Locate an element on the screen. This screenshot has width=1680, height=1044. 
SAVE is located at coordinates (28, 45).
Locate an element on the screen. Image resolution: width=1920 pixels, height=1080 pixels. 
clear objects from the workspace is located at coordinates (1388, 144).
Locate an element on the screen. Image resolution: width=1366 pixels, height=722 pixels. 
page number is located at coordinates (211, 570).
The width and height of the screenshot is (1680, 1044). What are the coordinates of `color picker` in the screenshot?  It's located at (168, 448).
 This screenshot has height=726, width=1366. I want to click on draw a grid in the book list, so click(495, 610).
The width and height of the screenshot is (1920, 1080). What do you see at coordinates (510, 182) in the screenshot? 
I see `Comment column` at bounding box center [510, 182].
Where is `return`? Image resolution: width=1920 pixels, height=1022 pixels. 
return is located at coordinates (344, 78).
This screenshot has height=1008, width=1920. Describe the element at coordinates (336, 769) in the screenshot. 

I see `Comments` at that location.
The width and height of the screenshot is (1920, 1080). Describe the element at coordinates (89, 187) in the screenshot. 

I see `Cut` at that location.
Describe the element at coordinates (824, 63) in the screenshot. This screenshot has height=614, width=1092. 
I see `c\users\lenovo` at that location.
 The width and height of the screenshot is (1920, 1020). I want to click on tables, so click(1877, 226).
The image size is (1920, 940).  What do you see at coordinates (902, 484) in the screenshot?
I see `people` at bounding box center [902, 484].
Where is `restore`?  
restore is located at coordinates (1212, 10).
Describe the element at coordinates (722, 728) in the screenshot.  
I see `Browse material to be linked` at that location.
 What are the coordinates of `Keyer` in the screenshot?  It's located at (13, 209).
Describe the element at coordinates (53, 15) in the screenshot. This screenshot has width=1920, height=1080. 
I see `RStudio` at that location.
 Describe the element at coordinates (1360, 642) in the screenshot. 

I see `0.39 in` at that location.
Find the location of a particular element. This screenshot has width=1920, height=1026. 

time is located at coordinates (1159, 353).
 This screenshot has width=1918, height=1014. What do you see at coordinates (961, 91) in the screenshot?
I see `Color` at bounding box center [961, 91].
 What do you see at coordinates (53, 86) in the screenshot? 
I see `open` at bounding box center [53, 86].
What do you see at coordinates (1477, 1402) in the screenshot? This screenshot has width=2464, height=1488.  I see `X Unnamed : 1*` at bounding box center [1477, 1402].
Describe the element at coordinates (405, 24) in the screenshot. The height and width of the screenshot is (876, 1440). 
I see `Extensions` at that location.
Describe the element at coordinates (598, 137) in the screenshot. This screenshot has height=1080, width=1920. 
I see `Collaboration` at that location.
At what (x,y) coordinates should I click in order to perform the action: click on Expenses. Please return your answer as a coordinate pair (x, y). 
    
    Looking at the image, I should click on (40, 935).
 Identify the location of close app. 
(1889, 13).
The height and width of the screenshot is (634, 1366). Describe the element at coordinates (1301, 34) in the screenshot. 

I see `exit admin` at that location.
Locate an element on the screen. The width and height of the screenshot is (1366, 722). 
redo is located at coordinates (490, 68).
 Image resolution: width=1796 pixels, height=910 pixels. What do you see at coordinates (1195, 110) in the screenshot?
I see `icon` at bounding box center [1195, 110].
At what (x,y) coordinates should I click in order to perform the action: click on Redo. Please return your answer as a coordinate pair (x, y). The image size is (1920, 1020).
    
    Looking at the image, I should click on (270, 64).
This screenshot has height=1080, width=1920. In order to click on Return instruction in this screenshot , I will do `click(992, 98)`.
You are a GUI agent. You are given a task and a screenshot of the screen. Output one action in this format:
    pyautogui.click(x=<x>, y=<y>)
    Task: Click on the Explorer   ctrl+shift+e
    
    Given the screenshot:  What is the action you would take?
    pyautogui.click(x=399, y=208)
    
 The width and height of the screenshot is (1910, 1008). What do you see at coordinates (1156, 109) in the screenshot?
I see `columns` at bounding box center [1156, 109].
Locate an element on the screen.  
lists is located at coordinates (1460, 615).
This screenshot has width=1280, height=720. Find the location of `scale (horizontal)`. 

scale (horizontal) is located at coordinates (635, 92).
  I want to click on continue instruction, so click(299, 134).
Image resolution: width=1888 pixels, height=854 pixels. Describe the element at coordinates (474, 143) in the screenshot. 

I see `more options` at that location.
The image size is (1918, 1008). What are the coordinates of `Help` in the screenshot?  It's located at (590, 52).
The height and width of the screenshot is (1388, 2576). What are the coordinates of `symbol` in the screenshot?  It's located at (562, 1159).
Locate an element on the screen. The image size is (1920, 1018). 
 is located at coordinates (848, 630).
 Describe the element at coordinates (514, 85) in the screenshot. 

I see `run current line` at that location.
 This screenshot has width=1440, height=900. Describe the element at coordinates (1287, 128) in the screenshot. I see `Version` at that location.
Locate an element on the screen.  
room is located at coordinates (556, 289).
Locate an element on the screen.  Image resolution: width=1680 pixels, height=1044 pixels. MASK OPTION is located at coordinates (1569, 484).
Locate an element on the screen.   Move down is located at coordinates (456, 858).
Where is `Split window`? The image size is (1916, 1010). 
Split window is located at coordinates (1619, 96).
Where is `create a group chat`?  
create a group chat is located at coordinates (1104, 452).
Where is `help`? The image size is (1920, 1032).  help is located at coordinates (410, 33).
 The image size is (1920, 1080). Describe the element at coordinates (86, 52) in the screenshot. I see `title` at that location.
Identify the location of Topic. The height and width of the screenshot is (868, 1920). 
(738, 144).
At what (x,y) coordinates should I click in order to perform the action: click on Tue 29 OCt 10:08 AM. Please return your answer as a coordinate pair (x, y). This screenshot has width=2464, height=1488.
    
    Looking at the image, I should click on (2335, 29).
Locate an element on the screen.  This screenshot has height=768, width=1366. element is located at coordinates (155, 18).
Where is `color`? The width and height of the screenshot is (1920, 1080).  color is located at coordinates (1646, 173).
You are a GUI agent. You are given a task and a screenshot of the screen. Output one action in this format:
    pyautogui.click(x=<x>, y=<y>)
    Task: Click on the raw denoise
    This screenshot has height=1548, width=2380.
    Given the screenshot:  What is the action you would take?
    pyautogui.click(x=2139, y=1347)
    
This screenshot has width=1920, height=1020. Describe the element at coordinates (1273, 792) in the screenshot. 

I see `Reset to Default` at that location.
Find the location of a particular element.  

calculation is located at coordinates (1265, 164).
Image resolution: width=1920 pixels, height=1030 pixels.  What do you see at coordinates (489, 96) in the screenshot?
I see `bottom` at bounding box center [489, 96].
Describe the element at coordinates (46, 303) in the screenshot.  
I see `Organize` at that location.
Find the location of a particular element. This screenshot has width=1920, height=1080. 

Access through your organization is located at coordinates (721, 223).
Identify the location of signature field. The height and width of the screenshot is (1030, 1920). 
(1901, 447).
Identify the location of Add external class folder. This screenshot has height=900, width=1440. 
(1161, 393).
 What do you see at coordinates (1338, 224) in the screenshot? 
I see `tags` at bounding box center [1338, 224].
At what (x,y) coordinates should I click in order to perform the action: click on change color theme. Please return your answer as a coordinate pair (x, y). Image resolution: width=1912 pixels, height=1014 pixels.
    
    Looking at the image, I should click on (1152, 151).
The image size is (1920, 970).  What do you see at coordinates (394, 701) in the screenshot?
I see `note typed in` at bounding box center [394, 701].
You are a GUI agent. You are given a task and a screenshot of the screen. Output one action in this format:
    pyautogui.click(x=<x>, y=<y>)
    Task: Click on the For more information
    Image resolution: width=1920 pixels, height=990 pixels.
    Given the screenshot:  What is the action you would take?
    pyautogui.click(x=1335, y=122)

:: 課題のねらい ::
「Locate an element on the screen. The image」を含む行から「(738, 144).」を含む行までを、両端の行も含めて一字一句変えずに出力しなさい。

:: 解答 ::
Locate an element on the screen. The image size is (1920, 1018). 
 is located at coordinates (848, 630).
 Describe the element at coordinates (514, 85) in the screenshot. 

I see `run current line` at that location.
 This screenshot has width=1440, height=900. Describe the element at coordinates (1287, 128) in the screenshot. I see `Version` at that location.
Locate an element on the screen.  
room is located at coordinates (556, 289).
Locate an element on the screen.  Image resolution: width=1680 pixels, height=1044 pixels. MASK OPTION is located at coordinates (1569, 484).
Locate an element on the screen.   Move down is located at coordinates (456, 858).
Where is `Split window`? The image size is (1916, 1010). 
Split window is located at coordinates (1619, 96).
Where is `create a group chat`?  
create a group chat is located at coordinates (1104, 452).
Where is `help`? The image size is (1920, 1032).  help is located at coordinates (410, 33).
 The image size is (1920, 1080). Describe the element at coordinates (86, 52) in the screenshot. I see `title` at that location.
Identify the location of Topic. The height and width of the screenshot is (868, 1920). 
(738, 144).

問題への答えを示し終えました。